In the last years leading up to the formation of the Presbyterian Church in America, preparations were underway on several fronts, laying the groundwork for a new denomination. Providentially, two critical legal cases in the 1960’s had established the property rights of congregations. Then by the early 1970’s, churches that were leaving the PCUS knew that they could not properly leave to independency. Thus the need for a Presbytery structure led to the formation of Vanguard Presbytery. Vanguard began its existence some fifteen months before the organization of the PCA, and continued to serve as a Presbytery of the denomination until 1977, when its churches were received into more geographically proximate PCA Presbyteries.
The PCA’s First Presbytery, Before There Was a PCA.
On September 7, 1972, 16 persons representing 10 churches which had already withdrawn or were planning to sever their connection with the Presbyterian Church U.S. met at Eastern Heights Presbyterian Church in Savannah, Georgia.
In a unanimous vote they adopted this resolution:
WHEREAS, We, the undersigned have met together to study the situation in the Church of Jesus Christ, and
WHEREAS, We are agreed that the Scriptures of the Old and New Testaments are the Word of God, the only infallible rule of faith and practice, and
WHEREAS, We are agreed that the Westminster Confession of Faith and the Larger and Shorter Catechisms set forth the system of Doctrine declared in the Scriptures, and
WHEREAS, The Book of Church Order of the Presbyterian Church in the United States (1934 edition) sets forth a reasonable and practical formulary for church organization, therefore
BE IT RESOLVED,
1. That we the undersigned do covenant together to form an Association to be known as VANGUARD PRESBYTERY, INC., a provisional presbytery for Southern Presbyterian and Reformed Churches uniting, and
2. That this Association shall have as its purpose to perpetuate the Gospel of our Lord Jesus Christ as it was proclaimed in the Southern Presbyterian Church prior to the year 1938.
Read at the meeting was a letter which the Rev. Arnie Maves, a Presbyterian Evangelistic Fellowship evangelist, wrote to the Rev. Todd Allen who convened the meeting:
” … This is to confirm our telephone conversation on Monday evening concerning the upcoming meeting in Savannah, Georgia. I want to say on paper what I said on the phone, that I stand ready and willing to become a part of the Vanguard Presbytery which hopefully will be formed very soon.

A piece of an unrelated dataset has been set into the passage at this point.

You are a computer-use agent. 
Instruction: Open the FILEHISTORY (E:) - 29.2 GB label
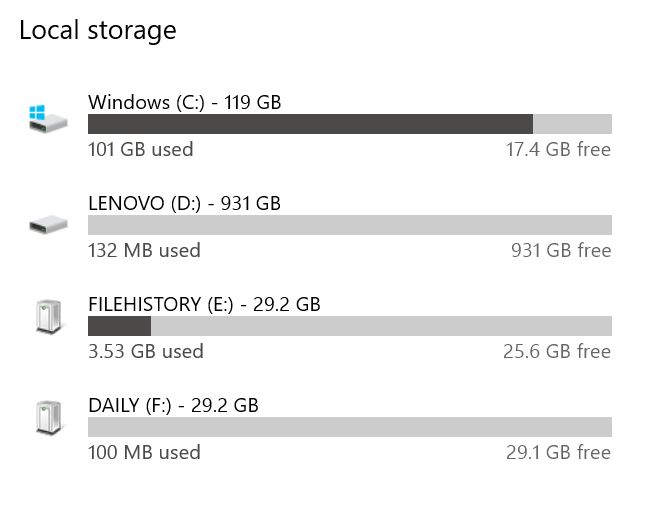204,304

I want to be counted as one of the charter members of that Presbytery as soon as it is officially formed.
“I am presently a member of Cherokee Presbytery of the P.C.U.S. and have never changed in my beliefs as first stated some years ago upon my ordination. I still believe the Bible to be the Word of God written, the only infallible rule of faith and practice, and I still adhere to the Westminster Confession with the Shorter and Larger Catechisms as the best interpretation of the Scriptures that I know.
“I feel that my denomination has changed and left me. I have not changed my views … nor my vows. Therefore, I can no longer hold to nor adhere to what the PCUS is now doing. I am in disagreement with them in most points … although I love them and do pray for them.
“Therefore, as you gentlemen come to do an historic work … I simply want to say, I am with you … and I want to become a part of this continuing Presbyterian work called Vanguard Presbytery. I don’t know who chose that name . . . but it’s a good one. Praise the Lord.”
Vanguard Presbytery was formally organized at a meeting held in Tabb Street Presbyterian Church, Petersburg, Va., on November 14, 1972. It was reported that their plan was to adopt the Confession of Faith and Book of Church Order which were in effect in 1933 (before the liberals started tampering with them) except for one very significant change, namely that the Book of Church Order would provide explicitly that the local congregation has sole ownership and control of its own property.
The Rev. Todd Allen, who was elected Moderator of Vanguard Presbytery, also served on the Steering Committee for the Continuing Church. Chester B. Hall whose church, First Presbyterian Church of Louisville, Ky., had renounced the jurisdiction of Louisville-Union Presbytery earlier that same year, was elected Clerk and Treasurer.
Words to Live By:
More than anything else, unbelief was the reason these churches left their old denomination. The unbelief of modernism was not necessarily a problem in the pews, but among the prevailing leadership of the old denomination, it was a different story. The crux of the problem was, as the patriarch Abraham said, “There is no fear of God in this place.” (Gen. 20:11). And more than anything else, these churches left to protect and preserve their ability to faithfully preach the Gospel of the Lord Jesus Christ. Their purpose was to remain, as the long-standing motto says, Loyal to the Scriptures; True to the Reformed Faith; Obedient to the Great Commission.
Trivia Question: Who did come up with that name for the Presbytery?